Begin EXCERPT
What is code coverage and how to measure it?

Post by **Dino** » Wed Jan 23, 2019 3:01 pm

Hi,

I was asked this, "What is code coverage and how to measure it?" I could not answer this but I did a search on it later and found this:

Code coverage is a measurement of how many lines/blocks/arcs of your code are executed while the automated tests are running.

Code coverage is collected by using a specialized tool to instrument the binaries to add tracing calls and run a full set of automated tests against the instrumented product. A good tool will give you not only the percentage of the code that is executed, but also will allow you to drill into the data and see exactly which lines of code were executed during a particular test.

Even after reading it I did not get it really. And do we use it in mainframes? I have not seen it used. Can someone please help?

Post by **Robert Sample** » Wed Jan 23, 2019 7:47 pm

A code path is how a program can be executed for a given set of data. Each IF statement, for example, generates two code paths -- one for when the IF is true, and one for when the IF is false. A nested IF statement therefore generates three code paths (one for first IF true and nested IF true, one for first IF true and nested IF false, and one for first IF false). Typical testing may only run through 20% of the code paths in the program due to poor selection of test data. (By the way, one of the WORST ways to get test data is to copy production data -- because production data has already been validated and hence is not likely to exercise any of the code paths that handle invalid data.) Code coverage is measuring how many code paths exist in the program, and how many of them are tested by the test data. Most programmers are really lousy at generating test data, by the way.
End EXCERPT
Begin DATASET
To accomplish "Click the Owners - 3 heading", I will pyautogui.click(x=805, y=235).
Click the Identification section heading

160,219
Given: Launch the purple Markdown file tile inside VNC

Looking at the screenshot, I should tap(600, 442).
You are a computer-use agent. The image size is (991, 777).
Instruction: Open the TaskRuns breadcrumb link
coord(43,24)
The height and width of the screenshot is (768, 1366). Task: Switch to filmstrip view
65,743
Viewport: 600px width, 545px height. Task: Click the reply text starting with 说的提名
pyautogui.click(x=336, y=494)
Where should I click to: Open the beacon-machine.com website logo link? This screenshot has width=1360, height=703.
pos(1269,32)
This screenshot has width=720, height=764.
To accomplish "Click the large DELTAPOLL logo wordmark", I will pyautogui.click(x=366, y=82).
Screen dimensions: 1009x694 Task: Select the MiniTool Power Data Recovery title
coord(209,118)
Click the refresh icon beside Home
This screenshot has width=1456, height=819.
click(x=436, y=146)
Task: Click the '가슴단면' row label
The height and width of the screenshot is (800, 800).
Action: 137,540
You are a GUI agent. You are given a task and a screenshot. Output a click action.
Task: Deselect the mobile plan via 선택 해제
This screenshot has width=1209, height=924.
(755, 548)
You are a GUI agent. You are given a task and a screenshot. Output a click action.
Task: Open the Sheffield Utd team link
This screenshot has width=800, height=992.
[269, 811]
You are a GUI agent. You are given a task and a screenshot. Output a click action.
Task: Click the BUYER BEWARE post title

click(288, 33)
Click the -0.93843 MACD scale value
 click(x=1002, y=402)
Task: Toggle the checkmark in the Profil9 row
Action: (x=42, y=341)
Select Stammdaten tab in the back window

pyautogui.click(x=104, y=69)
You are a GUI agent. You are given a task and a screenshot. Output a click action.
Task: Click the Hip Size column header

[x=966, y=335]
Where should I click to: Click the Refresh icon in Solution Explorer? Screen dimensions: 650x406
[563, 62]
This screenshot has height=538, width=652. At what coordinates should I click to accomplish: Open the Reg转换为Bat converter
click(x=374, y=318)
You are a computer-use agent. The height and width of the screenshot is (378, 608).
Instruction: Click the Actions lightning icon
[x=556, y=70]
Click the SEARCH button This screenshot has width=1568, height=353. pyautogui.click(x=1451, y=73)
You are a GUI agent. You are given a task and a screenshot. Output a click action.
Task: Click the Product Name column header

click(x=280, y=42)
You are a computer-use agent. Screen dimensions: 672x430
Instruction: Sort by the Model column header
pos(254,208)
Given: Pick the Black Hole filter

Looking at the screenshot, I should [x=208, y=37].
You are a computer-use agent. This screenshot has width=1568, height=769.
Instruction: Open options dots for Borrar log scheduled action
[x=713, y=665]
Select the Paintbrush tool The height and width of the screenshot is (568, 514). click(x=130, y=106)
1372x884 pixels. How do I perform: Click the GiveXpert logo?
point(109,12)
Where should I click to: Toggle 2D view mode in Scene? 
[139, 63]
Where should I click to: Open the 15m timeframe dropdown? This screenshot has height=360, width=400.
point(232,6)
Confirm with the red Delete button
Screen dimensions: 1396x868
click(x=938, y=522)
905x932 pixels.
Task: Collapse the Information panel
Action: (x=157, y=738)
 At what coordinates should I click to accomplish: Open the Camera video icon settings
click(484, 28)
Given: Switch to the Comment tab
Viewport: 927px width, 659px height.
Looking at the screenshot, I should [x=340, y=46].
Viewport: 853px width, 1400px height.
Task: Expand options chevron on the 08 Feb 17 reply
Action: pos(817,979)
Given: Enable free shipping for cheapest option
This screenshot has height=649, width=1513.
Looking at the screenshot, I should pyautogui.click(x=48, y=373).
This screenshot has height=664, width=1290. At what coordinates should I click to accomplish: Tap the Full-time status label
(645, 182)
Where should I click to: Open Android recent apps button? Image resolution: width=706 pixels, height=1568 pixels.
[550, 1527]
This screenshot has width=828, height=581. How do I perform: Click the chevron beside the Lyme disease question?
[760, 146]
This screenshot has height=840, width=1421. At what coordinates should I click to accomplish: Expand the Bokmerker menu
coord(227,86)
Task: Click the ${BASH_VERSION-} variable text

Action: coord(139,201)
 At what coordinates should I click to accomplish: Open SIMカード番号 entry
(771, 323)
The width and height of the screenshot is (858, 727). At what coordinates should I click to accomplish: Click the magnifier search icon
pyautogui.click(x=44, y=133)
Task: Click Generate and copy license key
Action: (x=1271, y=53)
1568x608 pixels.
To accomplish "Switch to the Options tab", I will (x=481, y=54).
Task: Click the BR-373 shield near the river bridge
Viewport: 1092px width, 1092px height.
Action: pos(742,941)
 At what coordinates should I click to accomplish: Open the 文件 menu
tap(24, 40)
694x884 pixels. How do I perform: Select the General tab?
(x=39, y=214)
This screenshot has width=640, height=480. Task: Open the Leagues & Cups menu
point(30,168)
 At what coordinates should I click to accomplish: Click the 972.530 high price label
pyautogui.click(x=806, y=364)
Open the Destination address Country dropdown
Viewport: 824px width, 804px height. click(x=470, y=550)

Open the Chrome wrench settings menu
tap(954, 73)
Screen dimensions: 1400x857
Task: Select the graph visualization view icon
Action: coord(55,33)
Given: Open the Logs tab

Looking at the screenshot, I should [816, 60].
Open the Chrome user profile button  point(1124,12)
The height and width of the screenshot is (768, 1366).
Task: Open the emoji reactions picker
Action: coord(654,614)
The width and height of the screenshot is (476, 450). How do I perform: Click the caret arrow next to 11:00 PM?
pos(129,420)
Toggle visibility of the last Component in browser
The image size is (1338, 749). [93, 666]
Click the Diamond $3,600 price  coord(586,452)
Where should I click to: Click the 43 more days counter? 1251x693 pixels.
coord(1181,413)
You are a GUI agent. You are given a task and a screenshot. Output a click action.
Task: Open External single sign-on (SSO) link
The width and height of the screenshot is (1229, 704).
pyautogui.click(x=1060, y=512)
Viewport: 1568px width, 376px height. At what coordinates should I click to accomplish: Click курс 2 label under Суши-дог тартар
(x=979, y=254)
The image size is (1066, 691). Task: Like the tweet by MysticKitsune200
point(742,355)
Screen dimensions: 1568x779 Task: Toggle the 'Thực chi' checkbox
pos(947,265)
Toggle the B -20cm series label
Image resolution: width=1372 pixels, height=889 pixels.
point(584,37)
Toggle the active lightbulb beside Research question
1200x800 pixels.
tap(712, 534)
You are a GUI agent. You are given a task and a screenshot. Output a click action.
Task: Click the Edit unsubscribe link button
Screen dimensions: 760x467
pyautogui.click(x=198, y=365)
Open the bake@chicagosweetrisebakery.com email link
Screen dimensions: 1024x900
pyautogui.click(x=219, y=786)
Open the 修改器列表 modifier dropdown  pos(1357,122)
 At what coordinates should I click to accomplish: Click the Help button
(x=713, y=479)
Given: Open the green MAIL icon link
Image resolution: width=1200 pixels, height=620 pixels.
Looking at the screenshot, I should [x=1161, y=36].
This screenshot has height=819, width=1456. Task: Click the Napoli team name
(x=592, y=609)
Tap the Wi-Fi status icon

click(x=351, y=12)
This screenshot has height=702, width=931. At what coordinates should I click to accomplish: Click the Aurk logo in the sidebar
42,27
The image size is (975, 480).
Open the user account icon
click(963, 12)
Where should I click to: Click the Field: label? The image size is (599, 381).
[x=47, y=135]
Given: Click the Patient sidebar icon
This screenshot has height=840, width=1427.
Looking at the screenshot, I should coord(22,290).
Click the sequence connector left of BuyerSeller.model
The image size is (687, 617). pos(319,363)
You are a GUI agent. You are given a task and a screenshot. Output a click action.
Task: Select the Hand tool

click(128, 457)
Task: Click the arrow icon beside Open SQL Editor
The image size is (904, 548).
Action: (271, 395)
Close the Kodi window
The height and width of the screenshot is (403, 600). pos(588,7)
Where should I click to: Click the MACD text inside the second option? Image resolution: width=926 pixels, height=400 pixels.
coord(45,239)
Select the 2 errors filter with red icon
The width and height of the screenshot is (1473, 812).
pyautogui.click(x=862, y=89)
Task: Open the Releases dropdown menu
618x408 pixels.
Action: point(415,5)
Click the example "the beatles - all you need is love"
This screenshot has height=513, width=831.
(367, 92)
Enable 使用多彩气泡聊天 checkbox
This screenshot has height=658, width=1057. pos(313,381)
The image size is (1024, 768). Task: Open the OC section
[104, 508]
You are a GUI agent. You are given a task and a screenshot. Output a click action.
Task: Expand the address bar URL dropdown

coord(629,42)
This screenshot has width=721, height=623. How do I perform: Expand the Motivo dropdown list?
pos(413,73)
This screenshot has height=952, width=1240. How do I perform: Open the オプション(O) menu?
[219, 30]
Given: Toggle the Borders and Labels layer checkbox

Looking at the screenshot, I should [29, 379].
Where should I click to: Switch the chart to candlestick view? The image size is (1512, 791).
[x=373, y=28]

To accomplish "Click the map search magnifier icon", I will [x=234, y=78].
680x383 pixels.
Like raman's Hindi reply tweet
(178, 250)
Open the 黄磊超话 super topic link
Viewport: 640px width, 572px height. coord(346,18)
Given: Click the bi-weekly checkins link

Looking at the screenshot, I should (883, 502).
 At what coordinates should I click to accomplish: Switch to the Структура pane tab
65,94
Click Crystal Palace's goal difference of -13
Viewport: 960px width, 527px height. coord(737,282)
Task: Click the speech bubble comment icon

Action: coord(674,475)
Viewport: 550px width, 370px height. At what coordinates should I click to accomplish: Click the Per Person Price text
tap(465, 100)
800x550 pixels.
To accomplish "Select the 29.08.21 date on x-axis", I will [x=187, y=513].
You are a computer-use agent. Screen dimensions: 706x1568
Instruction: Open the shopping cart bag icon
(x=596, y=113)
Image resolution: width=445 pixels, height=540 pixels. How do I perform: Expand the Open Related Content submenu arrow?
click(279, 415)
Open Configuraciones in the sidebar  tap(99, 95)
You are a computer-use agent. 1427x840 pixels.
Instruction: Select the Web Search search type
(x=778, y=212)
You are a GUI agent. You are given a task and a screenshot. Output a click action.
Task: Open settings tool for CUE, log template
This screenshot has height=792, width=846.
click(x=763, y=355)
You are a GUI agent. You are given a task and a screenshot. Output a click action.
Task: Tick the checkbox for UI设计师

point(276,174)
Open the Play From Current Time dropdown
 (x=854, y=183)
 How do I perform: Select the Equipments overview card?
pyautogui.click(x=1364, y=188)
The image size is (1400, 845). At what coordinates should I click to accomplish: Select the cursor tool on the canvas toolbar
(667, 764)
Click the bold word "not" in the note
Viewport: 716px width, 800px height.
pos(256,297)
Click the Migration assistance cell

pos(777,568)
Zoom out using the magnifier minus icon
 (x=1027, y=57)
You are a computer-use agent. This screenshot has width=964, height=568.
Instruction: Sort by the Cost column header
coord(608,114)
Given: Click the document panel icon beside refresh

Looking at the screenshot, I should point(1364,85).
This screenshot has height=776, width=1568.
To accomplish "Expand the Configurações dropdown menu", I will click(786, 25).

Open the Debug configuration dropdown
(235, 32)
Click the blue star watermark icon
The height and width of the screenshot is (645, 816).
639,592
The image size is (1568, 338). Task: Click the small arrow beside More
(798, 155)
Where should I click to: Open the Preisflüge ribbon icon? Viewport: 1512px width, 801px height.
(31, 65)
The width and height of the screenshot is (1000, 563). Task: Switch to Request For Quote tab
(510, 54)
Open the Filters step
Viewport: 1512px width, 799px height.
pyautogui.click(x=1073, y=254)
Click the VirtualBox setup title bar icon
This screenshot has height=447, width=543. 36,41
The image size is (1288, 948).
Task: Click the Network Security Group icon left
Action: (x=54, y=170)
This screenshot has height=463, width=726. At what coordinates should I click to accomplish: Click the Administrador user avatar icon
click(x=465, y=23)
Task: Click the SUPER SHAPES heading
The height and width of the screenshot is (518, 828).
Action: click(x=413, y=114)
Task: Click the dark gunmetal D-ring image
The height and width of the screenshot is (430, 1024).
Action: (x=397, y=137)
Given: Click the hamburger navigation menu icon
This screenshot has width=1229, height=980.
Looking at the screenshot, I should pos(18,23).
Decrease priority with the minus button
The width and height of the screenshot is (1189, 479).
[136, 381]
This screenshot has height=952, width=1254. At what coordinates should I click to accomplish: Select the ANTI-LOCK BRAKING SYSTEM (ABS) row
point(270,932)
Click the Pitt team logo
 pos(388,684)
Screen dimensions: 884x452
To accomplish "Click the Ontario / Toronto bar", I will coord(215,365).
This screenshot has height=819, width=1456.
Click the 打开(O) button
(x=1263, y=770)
End DATASET
◆ SET OF TASKS ◆
1. Answer these questions from the code coverage thread.
(a) In the definition Dino found, what is run against the instrumented product?
(b) How many code paths does a nested IF statement generate?
(c) What does Robert Sample call one of the worst ways to get test data?
2. Return the passage of the code coverage thread that begins at the words "Post by **Dino**" and stops after "a particular test.".

◆ SOLVED PROBLEMS ◆
1.
(a) A full set of automated tests.
(b) Three.
(c) Copying production data.

2.
Post by **Dino** » Wed Jan 23, 2019 3:01 pm

Hi,

I was asked this, "What is code coverage and how to measure it?" I could not answer this but I did a search on it later and found this:

Code coverage is a measurement of how many lines/blocks/arcs of your code are executed while the automated tests are running.

Code coverage is collected by using a specialized tool to instrument the binaries to add tracing calls and run a full set of automated tests against the instrumented product. A good tool will give you not only the percentage of the code that is executed, but also will allow you to drill into the data and see exactly which lines of code were executed during a particular test.